_演習用本文_
--------

一昨日、第一次疎開裁判で何度も意見書を書いていただいた医師の松崎道幸さんから、、これからスタートする第二次裁判=子ども脱被ばく裁判に対するメッセージを寄せていただきました。
*******************************
第二次疎開裁判スタートに対する抱負
松崎道幸(道北勤医協 旭川北医院院長)
2014年8月17日
松崎道幸(道北勤医協 旭川北医院院長)
2014年8月17日
福島第一原発事故による放射線被ばくがどのような健康被害がもたらされるかについては、政府が様々なことを言っていますが、私は、日本政府が4つの大きな誤りをおかしていると考えています。
日本政府の4つの誤り
1. 放射線被ばくで病気になるリスクを一ケタ近く小さく見積もっている(放射線被ばくの健康影響の過小評価)
2. 被災地域の放射線被ばく量をきわめて小さく見積もっている(放射線被ばく量の過小評価)
3. 小児甲状腺がんを被ばくと関係ないと断定している
4. がんだけでなく様々な病気が増えるおそれがあることを無視している(チェルノブイリの教訓の無視)
|
第一の誤りは、どれだけ放射線を浴びるとどれだけがんの危険が増えるかという、いちばん基本的な前提が大きく間違っていることです。放射線被ばくの健康影響についての最も信頼できる研究(最近の医療被ばくデータ)によると、放射線被ばくによってがんとなる危険は、政府やICRPの主張よりも一ケタ近く大きいことがわかっています。
第二の誤りは、「モニタリングポスト」や「個人線量計」で測った数字を使って、福島の人々がさらされている放射線被ばく量はとても少ないと言い続けていることです。政府は、この二つの誤りを正さずに、毎年20mSv被ばくする地域でも「生活可能である」として、病院の「放射線管理区域」の20倍も線量の高い場所への帰還を進めようとしています。
第三の誤りは、すでに福島の100名近くの子どもさんに甲状腺がんが発見されていますが、それを原発事故による放射線被ばくと関係ないと断定していることです。今回の甲状腺がんの原因については、被ばくと関係があるとするデータと、ないとするデータが出されていますが、発見された小児甲状腺がんの男女比は、放射線被ばく型(男女比が1対1に近い。これに対して「自然発生」小児甲状腺がんでは、男女比が1対5前後)であると考えられますから、注意深く検診を続けることが大切と考えます。
第四の誤りは、被ばく量と被ばくの健康影響の両方をとても少なく見積もった対応を前提にして、福島の住民には明らかな健康被害は起きていないし、これからも起きないだろうと断定していることです。このような誤った認識に基づいて今回の原発事故の健康被害を正しく予測できるはずがありません。

--------

_取り組む課題_
本文が「日本政府の4つの誤り」として挙げている項目を、すべて書き出してください。

コレクションから保存した項目:
--------

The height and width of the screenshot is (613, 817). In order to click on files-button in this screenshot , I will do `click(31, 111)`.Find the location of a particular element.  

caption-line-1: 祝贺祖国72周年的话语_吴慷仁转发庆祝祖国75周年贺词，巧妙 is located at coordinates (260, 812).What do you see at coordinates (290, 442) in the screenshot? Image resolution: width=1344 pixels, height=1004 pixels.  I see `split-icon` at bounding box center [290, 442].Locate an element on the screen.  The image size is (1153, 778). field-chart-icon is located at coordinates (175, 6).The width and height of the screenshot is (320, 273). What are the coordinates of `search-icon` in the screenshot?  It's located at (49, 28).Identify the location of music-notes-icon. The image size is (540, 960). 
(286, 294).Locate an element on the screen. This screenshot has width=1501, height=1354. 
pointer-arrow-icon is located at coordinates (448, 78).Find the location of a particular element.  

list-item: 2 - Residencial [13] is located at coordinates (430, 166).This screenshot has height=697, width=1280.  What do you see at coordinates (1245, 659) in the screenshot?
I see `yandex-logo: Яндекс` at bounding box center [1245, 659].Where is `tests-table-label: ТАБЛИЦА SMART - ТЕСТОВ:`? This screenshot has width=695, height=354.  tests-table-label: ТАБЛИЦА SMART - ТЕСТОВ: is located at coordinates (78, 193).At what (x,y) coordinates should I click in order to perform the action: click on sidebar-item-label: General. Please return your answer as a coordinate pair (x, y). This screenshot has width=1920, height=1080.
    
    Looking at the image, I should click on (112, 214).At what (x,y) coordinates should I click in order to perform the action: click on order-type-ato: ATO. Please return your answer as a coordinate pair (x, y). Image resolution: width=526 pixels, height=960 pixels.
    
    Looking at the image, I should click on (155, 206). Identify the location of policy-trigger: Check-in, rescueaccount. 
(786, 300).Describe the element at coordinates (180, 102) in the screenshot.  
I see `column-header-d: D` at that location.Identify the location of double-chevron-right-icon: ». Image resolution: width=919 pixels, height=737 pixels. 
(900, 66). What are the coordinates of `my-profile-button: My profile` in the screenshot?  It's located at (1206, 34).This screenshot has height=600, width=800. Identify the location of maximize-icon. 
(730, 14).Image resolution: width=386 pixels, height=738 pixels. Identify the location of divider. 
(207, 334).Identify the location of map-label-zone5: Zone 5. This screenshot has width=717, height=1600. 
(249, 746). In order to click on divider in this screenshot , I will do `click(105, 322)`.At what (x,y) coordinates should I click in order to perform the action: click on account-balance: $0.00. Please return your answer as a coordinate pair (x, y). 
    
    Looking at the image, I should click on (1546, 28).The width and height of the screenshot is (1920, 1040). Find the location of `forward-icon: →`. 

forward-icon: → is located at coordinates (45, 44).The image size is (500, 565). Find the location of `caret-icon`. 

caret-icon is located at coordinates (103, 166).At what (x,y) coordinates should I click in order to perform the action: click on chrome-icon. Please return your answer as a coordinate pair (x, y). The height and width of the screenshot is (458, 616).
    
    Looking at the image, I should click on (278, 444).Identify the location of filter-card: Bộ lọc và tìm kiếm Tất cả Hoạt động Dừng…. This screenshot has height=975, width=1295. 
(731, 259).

--------

_解答欄_
1. 放射線被ばくで病気になるリスクを一ケタ近く小さく見積もっている(放射線被ばくの健康影響の過小評価)
2. 被災地域の放射線被ばく量をきわめて小さく見積もっている(放射線被ばく量の過小評価)
3. 小児甲状腺がんを被ばくと関係ないと断定している
4. がんだけでなく様々な病気が増えるおそれがあることを無視している(チェルノブイリの教訓の無視)